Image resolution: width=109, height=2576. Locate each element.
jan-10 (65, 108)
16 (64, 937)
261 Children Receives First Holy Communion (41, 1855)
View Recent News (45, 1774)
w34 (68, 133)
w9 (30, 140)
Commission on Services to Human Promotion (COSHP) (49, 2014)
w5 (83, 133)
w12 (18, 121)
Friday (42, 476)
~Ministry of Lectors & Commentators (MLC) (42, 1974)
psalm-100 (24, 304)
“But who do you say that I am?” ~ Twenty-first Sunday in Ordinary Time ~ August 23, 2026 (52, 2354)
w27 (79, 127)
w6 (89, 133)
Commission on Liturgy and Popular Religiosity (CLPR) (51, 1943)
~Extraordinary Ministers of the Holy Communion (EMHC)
▬▬▬
### Work required
Would you restate all of the material, word for word?

### Reply to the task
Image resolution: width=109, height=2576. Locate each element.
jan-10 (65, 108)
16 (64, 937)
261 Children Receives First Holy Communion (41, 1855)
View Recent News (45, 1774)
w34 (68, 133)
w9 (30, 140)
Commission on Services to Human Promotion (COSHP) (49, 2014)
w5 (83, 133)
w12 (18, 121)
Friday (42, 476)
~Ministry of Lectors & Commentators (MLC) (42, 1974)
psalm-100 (24, 304)
“But who do you say that I am?” ~ Twenty-first Sunday in Ordinary Time ~ August 23, 2026 (52, 2354)
w27 (79, 127)
w6 (89, 133)
Commission on Liturgy and Popular Religiosity (CLPR) (51, 1943)
~Extraordinary Ministers of the Holy Communion (EMHC)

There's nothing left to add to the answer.